----- Source document
In a recent TV interview in Boston the interviewer asked him what differentiated him from the other candidates. He replied:

“What I bring to the table, what excites me, why I want to be governor is thirty years’ experience on innovation and improvement. … How you get things to improve. How you bring innovations to scale. That is my forte.”

To help Don refine this concept API organized a webinar featuring Don to which we invited colleagues and friends who were knowledgeable of improvement. The webinar had two purposes: investigate how improvement methods can be adapted to governing a state and to generate financial support for Don’s campaign. The webinar was free.  We used chat features (online comments from participants) to get input from attendees on some of the initiatives that are emerging as Don’s priorities for his administration and how improvement methods could be used to make progress on them. We covered three topics: Using measures to communicate goals, spreading good ideas from one part of the state to another, and using the Model for Improvement to test ideas and solutions.

MEASUREMENT

System level measurement to communicate what we are trying to accomplish and to provide feedback for learning is fundamental to improvement. Few on the call would be satisfied with an improvement initiative that did not contain key outcome measures plotted over time. Shouldn’t we require the same of our public officials and public initiatives? We discussed some measures related to the issues described on the campaign website. For example, total prison population and number of repeat offenders were proposed as measures of success for the Corrections initiative. A time series of the unemployment rate for Massachusetts from 2006-2013 was discussed. The state data was further divided to display the identical time series for eight regions comprising the entire state. Time series graphs of this type would be common in the private sector.

The chat box  contained some insights on considerations in the public sector if graphs such as these were to be used effectively. Don was encouraged to test out some measures displayed over time in some of the small meetings he is holding with constituents. This could be a very informative test of a basic improvement method. One participant suggested that a debate could be structured around a set of measures displayed over time. Each of the debaters could talk about their ideas in the context of the facts and the current situation.They could be prompted by the moderator to predict how long their ideas would take to change the measure for the better. Some recalled that Ross Perot used charts effectively in debates and speeches. Several of the commenters encouraged the use of stories to complement the measures and connect emmotionally with people.
----------
----- Records for the exercise
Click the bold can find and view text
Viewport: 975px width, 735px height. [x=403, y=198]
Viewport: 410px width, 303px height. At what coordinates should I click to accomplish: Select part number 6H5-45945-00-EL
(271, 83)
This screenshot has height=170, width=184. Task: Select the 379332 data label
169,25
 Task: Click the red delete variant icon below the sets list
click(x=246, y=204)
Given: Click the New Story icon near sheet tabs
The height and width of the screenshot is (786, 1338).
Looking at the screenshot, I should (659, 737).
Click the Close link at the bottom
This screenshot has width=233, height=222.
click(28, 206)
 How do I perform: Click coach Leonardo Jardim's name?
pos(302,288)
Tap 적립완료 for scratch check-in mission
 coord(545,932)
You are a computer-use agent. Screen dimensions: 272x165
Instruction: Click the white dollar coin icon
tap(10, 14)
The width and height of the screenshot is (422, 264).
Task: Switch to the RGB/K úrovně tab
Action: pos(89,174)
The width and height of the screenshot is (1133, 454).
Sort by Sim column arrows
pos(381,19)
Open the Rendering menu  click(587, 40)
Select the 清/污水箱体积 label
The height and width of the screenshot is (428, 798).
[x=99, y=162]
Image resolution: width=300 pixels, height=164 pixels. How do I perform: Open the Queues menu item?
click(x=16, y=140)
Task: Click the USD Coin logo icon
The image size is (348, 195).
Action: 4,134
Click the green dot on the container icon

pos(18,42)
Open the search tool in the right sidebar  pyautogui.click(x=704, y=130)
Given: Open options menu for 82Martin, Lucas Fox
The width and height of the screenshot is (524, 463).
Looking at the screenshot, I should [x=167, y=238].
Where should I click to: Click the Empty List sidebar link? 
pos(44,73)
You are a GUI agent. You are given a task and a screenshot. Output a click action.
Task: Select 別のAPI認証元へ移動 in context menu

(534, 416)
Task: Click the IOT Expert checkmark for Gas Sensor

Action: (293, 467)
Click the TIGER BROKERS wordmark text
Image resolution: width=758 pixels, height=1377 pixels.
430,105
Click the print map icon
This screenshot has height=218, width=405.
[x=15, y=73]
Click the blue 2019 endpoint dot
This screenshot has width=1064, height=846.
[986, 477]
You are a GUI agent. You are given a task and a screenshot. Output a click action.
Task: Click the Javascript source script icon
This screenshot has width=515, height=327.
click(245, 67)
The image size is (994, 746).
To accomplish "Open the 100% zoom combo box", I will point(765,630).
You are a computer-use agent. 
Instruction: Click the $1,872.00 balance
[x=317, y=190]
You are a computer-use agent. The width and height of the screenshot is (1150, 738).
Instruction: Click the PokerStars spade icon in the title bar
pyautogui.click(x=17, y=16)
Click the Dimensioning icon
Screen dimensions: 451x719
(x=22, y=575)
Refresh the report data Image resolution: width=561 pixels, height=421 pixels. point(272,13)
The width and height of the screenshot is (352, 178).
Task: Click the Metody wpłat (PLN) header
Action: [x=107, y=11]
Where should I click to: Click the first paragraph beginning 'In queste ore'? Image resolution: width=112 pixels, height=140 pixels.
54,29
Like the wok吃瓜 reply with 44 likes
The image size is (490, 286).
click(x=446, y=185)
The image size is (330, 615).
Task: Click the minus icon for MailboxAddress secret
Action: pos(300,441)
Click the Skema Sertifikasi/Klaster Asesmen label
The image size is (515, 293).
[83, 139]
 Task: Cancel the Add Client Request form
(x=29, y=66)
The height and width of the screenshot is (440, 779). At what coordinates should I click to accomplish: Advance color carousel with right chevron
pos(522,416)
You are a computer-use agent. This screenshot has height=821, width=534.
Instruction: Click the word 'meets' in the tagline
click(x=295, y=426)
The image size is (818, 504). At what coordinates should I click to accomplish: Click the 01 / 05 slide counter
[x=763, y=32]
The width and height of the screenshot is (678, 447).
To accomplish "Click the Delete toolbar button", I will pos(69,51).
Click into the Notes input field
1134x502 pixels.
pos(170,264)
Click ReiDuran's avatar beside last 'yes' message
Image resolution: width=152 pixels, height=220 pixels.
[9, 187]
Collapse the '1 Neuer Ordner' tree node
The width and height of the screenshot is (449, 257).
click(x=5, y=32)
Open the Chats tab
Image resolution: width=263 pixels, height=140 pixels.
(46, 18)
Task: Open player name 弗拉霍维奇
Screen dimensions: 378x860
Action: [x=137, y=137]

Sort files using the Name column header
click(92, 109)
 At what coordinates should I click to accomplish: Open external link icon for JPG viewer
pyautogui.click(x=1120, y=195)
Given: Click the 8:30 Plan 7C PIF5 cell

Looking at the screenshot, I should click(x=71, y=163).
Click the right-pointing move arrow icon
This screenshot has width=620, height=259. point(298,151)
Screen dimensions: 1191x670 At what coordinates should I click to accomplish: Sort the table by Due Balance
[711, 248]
----------
Requirements:
[1] Reproduce the entries verbatim, from the line containing "The height and width of the screenshot is (440, 779)." through the end of the entries.
[2] Write a continuation of the account of the improvement webinar, picking up after its final sentence.

Results for the exercise:
[1]
The height and width of the screenshot is (440, 779). At what coordinates should I click to accomplish: Advance color carousel with right chevron
pos(522,416)
You are a computer-use agent. This screenshot has height=821, width=534.
Instruction: Click the word 'meets' in the tagline
click(x=295, y=426)
The image size is (818, 504). At what coordinates should I click to accomplish: Click the 01 / 05 slide counter
[x=763, y=32]
The width and height of the screenshot is (678, 447).
To accomplish "Click the Delete toolbar button", I will pos(69,51).
Click into the Notes input field
1134x502 pixels.
pos(170,264)
Click ReiDuran's avatar beside last 'yes' message
Image resolution: width=152 pixels, height=220 pixels.
[9, 187]
Collapse the '1 Neuer Ordner' tree node
The width and height of the screenshot is (449, 257).
click(x=5, y=32)
Open the Chats tab
Image resolution: width=263 pixels, height=140 pixels.
(46, 18)
Task: Open player name 弗拉霍维奇
Screen dimensions: 378x860
Action: [x=137, y=137]

Sort files using the Name column header
click(92, 109)
 At what coordinates should I click to accomplish: Open external link icon for JPG viewer
pyautogui.click(x=1120, y=195)
Given: Click the 8:30 Plan 7C PIF5 cell

Looking at the screenshot, I should click(x=71, y=163).
Click the right-pointing move arrow icon
This screenshot has width=620, height=259. point(298,151)
Screen dimensions: 1191x670 At what coordinates should I click to accomplish: Sort the table by Due Balance
[711, 248]

[2]
Recognizing that many of the measures that we were discussing were already publicly available, it was suggested that a third party could set up the set of measures and post them on the web to infuse this thinking into campaigns and governing. Don suggested that in Massachusetts this might be done by the Massachetts Budget and Policy Center http://www.massbudget.org/


SPREAD

Methods for spread of improvements and rapid scale up of promising prototypes are at the leading edge of improvement science. Don told the group that he had encountered numerous ideas or working solutions in one part of the state that could be spread to other locations. One he mentioned was the development of the Assembly Square neighborhood in the city of Sommerville as an example of smart growth that creates jobs. He stated that an adapted approach could work in other parts of the state.

(http://www.bostonglobe.com/opinion/2014/01/18/somerville-little-city-that-could/Oa7nklkmzYp3PPjArSCRCP/story.html)

The use of collaborative projects consisting of multiple organizations working cooperatively on a common aim was developed and popularized as a method for spreading evidence based practices in health care by Don and colleagues at IHI and API. He pointed out that he has already committed on his campaign website to using this approach in state government: “And I will personally help lead a collaborative project among willing communities in the Commonwealth to construct world-class supports to every child under five.”

The concept of spread is found in other areas of the website: “Massachusetts’ charter schools have demonstrated achievements that can serve as laboratories whose results inform mainstream public education." “Our 15 Massachusetts community colleges are especially important in aligning education and workforce needs. The potential for strong public-private partnerships for community colleges is enormous, and we already have some fine prototypes in the state, and they should be available to all.”


MODEL for IMPROVEMENT

The Model for Improvement was developed by API to serve clients in a variety of industries and sectors. It is composed of three questions about aims, measures, and changes that set up the learning and the Plan Do Study Act, PDSA, cycle to test changes. We discussed how the model might be used in governing a state.

What are we trying to accomplish? Clear goals that articulate the priorities for the administration.

How will we know a change is an improvement? Transparently displaying set of measures that allows citizens to judge the progress being made.

What changes can we make that will result in improvement? Good ideas for accomplishing the goals that can come from any location or political persuasion.

Testing and learning: Learn which of these ideas should be adopted, adapted, or scrapped through testing first on a small scale and then spreading the ones that work to other locations.

Attract individuals and organizations in any political or economic sector to work to accomplish the goals.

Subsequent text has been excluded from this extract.